Healthcare (Commonwealth Union) – Researchers have revealed that a genetic mutation long thought to promote oesophageal cancer might actually serve a protective function in the disease’s early stages.
This surprising finding, revealed in research funded by Cancer Research UK and published recently in Nature Cancer, could aid doctors in identifying individuals at higher risk of developing the disease. Such insights might pave the way for more tailored and effective preventive measures.

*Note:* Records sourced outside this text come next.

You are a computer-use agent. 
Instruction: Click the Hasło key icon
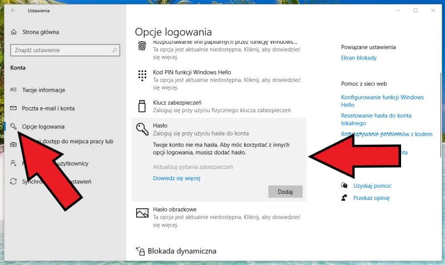(142, 129)
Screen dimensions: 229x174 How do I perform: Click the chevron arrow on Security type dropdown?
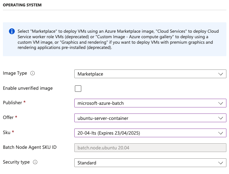tap(221, 163)
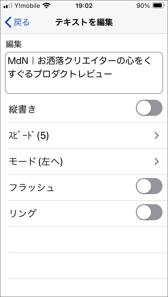168x297 pixels.
Task: Tap the blue back chevron icon
Action: (8, 22)
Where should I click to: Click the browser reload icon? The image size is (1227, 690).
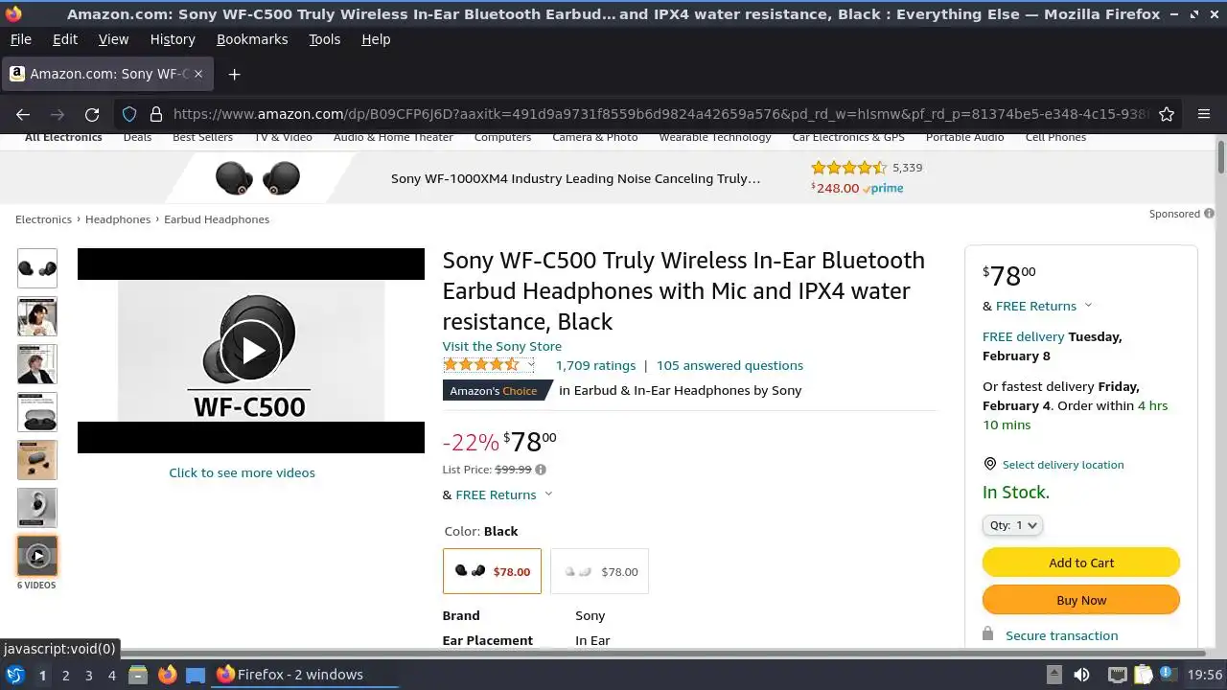coord(92,114)
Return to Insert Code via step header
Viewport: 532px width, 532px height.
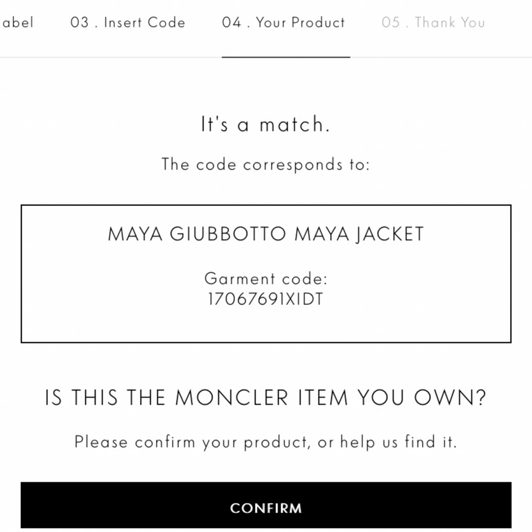coord(128,22)
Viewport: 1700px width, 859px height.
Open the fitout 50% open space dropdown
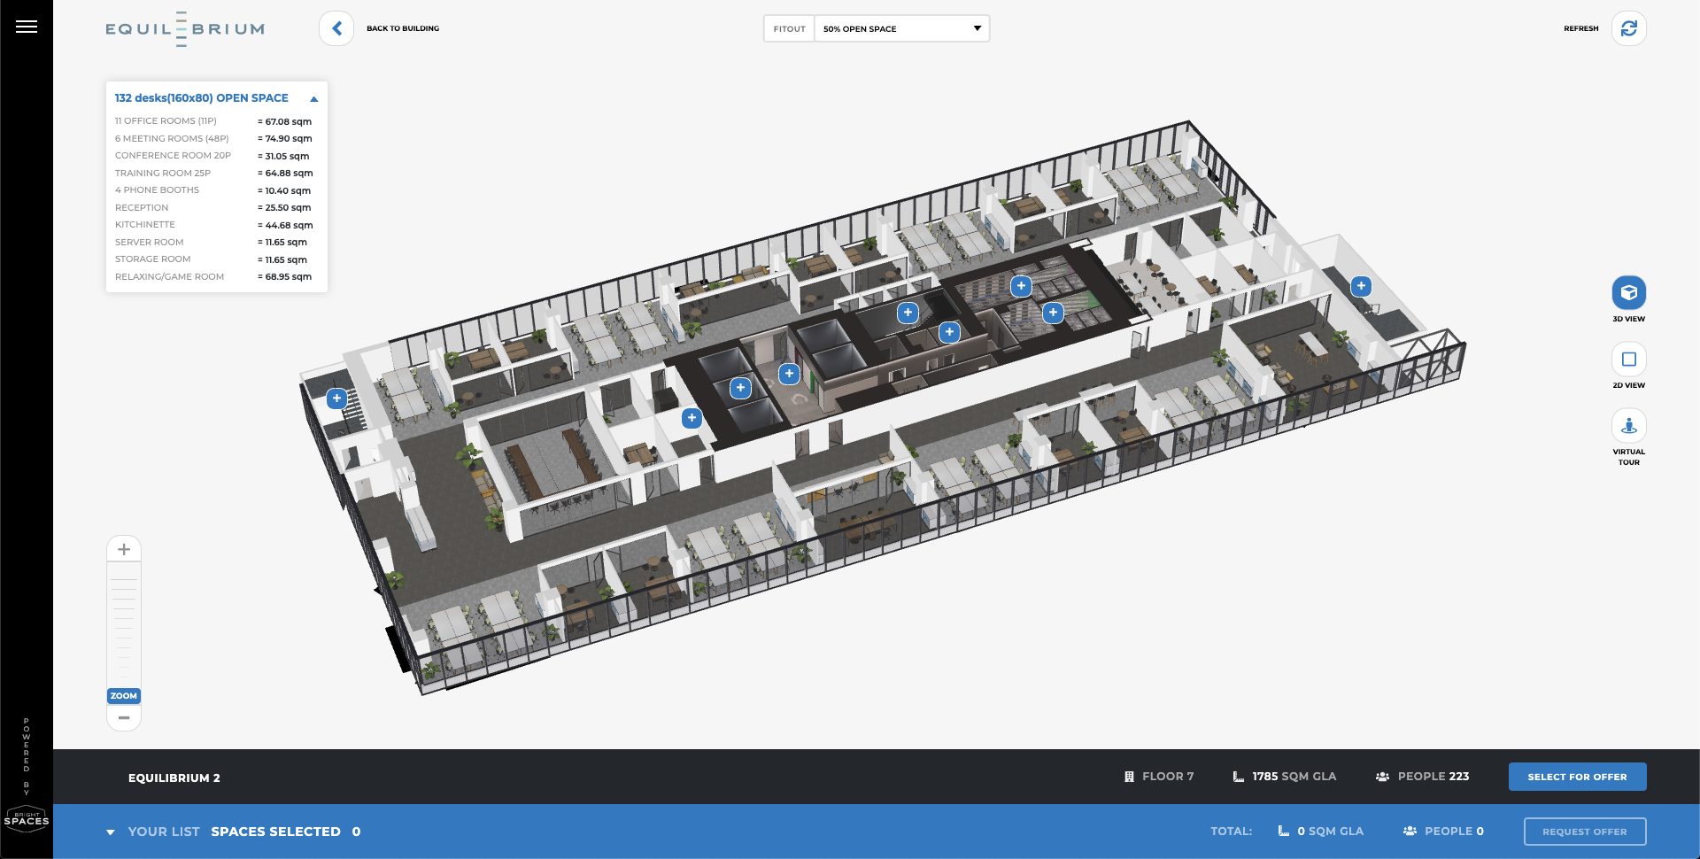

Researchers of the study indicated that, only 12 percent of oesophageal cancer patients in England survive for 10 years or longer. The UK reports one of the highest global rates of oesophageal adenocarcinoma, a subtype of the cancer, with cases steadily rising. This form of cancer originates from Barrett’s oesophagus, a condition where the cells lining the oesophagus undergo abnormal changes. However, only about 1% of individuals with Barrett’s oesophagus develop cancer annually.
The study aimed to uncover why certain cases of Barrett’s progress to cancer while others do not, providing valuable knowledge for improving the prediction and treatment of oesophageal adenocarcinoma.
The team examined a large gene sequencing dataset comprising over 1,000 individuals with oesophageal adenocarcinoma and more than 350 individuals with Barrett’s oesophagus. They discovered that mutations in a gene called CDKN2A were more prevalent in individuals with Barrett’s oesophagus who did not progress to cancer. This finding was surprising, as CDKN2A is widely recognized as a tumour suppressor gene—a molecular defense mechanism against cancer—and is typically lost in many cancers.
The study revealed that when normal oesophageal cells lose CDKN2A, it facilitates the development of Barrett’s oesophagus. However, this loss also provides a protective effect by safeguarding cells from losing another crucial gene, TP53, which encodes the tumour suppressor p53, often referred to as the “guardian of the genome.” The loss of p53 is a major driver of the progression from Barrett’s oesophagus to cancer. The researchers found that cells missing both CDKN2A and p53 became weaker and were outcompeted by surrounding cells, preventing cancer from taking hold. On the other hand, if cancer cells lose CDKN2A later in the disease’s progression, it leads to a more aggressive form of the disease and poorer outcomes for patients.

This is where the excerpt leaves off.